Robespierre and Democracy: Four Perspectives

8 August 2022

Robespierre and Democracy: Four Perspectives

It is just over two hundred and twenty eight years since Maximilien Robespierre fell from power. And yet Robespierre still has the capacity to incite debate. Just last month, when left-wing members of the French National Assembly announced their intention to celebrate Robespierre’s life, they were met with denunciation and accusations of “historical ignorance” by government ministers and right-wing politicians alike.
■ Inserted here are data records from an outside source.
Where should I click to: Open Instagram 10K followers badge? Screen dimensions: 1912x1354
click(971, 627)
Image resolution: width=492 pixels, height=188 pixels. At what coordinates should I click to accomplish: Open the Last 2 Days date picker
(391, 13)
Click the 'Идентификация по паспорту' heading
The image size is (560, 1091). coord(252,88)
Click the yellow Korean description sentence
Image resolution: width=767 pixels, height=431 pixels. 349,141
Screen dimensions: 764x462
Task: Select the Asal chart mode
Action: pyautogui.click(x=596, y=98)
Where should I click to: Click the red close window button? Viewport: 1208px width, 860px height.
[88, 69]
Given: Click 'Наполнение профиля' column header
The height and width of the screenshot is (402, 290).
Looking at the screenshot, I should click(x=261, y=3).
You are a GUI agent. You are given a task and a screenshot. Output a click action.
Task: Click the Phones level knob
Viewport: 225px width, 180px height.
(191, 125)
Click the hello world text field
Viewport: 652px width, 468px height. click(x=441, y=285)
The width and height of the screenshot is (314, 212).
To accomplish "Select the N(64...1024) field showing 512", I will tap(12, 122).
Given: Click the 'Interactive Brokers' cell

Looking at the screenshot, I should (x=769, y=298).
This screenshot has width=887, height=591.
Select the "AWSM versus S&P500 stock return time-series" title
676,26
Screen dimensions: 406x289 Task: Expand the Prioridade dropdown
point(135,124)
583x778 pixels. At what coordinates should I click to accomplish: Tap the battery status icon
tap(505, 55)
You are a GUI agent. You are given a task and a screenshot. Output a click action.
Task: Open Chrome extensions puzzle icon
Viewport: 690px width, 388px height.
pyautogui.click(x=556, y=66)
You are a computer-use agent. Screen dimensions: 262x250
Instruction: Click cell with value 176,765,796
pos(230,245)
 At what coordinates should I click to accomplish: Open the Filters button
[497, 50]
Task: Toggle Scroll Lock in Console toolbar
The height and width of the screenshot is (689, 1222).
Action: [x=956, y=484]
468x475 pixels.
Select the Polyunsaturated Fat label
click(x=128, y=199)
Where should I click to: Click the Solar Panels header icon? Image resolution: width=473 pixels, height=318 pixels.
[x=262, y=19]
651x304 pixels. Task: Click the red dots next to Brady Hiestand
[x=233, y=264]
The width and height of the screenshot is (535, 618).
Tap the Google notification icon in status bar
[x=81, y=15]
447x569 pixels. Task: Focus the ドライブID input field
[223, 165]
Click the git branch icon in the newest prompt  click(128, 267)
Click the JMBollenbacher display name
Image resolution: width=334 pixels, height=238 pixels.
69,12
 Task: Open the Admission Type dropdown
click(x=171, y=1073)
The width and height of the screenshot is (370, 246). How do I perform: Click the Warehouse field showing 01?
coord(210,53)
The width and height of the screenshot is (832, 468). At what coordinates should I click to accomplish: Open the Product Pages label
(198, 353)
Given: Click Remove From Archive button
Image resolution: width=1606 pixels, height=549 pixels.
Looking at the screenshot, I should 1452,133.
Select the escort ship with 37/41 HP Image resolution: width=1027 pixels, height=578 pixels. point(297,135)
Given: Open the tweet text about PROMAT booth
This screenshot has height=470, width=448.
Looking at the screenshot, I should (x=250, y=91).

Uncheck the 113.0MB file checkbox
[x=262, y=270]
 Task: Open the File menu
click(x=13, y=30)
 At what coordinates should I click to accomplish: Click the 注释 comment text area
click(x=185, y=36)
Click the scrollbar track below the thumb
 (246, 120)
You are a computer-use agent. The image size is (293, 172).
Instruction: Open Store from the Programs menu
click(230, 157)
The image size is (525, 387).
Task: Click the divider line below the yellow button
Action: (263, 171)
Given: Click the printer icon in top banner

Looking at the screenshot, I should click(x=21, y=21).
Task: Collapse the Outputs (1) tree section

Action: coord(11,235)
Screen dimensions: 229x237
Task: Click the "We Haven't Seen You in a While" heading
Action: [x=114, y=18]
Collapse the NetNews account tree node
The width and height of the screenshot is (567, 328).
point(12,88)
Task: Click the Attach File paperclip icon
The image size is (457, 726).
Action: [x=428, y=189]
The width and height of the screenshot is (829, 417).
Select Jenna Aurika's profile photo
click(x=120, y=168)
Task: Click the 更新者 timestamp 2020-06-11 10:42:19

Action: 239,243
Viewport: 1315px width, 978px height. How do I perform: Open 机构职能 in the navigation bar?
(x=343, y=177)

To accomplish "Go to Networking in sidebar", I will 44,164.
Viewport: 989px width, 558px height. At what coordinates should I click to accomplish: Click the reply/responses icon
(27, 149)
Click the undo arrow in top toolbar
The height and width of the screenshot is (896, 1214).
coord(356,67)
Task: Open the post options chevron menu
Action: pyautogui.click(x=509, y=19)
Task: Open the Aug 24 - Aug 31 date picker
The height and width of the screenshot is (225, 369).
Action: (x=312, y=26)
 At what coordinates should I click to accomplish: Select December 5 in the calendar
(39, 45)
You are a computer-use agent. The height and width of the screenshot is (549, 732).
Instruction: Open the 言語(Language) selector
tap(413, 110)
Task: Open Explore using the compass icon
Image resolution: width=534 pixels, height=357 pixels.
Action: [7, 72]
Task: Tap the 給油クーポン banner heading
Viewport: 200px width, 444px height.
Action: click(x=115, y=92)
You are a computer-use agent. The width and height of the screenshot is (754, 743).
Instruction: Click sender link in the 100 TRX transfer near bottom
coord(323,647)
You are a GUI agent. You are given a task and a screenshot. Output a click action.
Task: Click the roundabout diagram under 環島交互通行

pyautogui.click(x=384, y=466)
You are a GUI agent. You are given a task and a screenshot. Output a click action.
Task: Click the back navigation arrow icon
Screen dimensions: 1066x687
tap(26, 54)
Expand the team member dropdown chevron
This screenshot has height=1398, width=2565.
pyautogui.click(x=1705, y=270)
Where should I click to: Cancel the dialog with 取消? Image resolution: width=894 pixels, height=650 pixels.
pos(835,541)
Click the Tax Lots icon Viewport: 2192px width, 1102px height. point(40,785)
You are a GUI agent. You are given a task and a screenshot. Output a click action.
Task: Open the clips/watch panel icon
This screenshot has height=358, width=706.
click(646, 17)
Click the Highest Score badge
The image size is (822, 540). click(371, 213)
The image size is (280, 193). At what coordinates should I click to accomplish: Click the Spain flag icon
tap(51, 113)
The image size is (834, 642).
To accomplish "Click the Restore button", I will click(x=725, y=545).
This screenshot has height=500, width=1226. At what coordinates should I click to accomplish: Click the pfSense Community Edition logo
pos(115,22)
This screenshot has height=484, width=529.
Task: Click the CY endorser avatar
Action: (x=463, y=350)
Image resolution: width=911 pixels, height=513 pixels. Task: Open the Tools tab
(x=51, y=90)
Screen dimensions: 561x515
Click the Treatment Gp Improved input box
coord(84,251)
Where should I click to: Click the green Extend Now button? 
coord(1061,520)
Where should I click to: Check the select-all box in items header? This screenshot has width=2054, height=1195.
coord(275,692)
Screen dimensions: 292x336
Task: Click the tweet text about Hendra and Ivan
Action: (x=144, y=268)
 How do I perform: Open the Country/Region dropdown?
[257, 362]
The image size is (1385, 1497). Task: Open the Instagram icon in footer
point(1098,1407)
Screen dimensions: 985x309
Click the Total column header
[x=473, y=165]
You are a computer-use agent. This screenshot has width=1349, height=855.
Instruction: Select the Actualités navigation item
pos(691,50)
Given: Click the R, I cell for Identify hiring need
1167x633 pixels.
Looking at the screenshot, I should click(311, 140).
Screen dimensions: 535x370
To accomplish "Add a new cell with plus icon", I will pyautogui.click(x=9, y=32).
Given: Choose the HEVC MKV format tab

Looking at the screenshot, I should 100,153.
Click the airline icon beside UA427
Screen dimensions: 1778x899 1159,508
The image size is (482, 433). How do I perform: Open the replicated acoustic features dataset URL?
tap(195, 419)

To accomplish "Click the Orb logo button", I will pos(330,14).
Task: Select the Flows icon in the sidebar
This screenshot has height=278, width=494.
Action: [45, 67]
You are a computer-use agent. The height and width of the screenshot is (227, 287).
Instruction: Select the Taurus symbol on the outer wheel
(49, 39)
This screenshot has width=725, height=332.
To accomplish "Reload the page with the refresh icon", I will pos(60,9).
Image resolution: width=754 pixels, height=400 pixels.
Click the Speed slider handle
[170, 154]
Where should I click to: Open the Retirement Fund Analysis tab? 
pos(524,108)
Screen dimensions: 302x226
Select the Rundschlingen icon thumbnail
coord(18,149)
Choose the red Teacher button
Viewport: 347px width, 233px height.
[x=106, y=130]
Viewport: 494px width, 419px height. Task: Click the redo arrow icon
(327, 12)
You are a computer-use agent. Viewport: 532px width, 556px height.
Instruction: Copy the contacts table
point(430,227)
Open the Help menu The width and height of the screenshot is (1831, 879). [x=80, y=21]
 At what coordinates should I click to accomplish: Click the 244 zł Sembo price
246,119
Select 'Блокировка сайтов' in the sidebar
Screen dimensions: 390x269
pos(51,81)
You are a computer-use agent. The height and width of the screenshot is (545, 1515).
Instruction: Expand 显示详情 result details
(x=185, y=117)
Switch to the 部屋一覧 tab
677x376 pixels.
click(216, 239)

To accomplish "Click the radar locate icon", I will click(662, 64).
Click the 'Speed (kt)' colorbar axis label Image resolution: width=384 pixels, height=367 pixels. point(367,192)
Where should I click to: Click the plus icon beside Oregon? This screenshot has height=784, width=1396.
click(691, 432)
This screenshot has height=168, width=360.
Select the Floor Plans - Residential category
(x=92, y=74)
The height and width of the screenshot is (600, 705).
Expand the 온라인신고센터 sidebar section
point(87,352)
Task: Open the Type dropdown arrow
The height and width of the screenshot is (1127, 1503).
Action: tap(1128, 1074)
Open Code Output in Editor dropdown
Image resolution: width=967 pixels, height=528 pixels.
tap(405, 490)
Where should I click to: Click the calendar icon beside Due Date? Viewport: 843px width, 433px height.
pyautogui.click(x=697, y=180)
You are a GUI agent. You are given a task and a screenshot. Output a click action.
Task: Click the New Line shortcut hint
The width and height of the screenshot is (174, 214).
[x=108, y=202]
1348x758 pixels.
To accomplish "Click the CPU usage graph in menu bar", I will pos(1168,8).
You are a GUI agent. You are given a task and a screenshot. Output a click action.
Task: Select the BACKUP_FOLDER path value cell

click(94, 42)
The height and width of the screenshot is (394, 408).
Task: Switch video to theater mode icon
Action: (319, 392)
In this piece, four different perspectives are offered on Robespierre’s significance for politics today: Marisa Linton and Catherine Hulse both consider the ambiguities of Robespierre’s relationship to revolutionary democracy and to the rule of law, Chris Chambers highlights Robespierre’s still-relevant defences of democratic citizenship, and Geoff Mann emphasises the importance of Robespierre’s pragmatic critique of market fundamentalism.

Together, these different perspectives show us both the complexity of Robespierre as a figure, and what we can still draw today from democracy’s revolutionary past.


 

Robespierre and the Problem of Democracy in the French Revolution – Marisa Linton

Robespierre was a complex man in a fraught and fast-moving time – the first five years of the French Revolution. Understanding Robespierre aids our appreciation of the precarious, unstable nature of democracy. His life and the choices he made throw light on the degree to which the security of a democracy rests on the integrity of its politicians. In order to get to grips with Robespierre’s political ideas we must situate him in the context of his time. We need to get beyond the black legend of Robespierre constructed by the Thermidoreans, the men who overthrow him, and who subsequently laid the responsibility for ‘the Terror’ at his door in order to exculpate themselves for their own collective participation in decisions taken during the crisis of war and revolution.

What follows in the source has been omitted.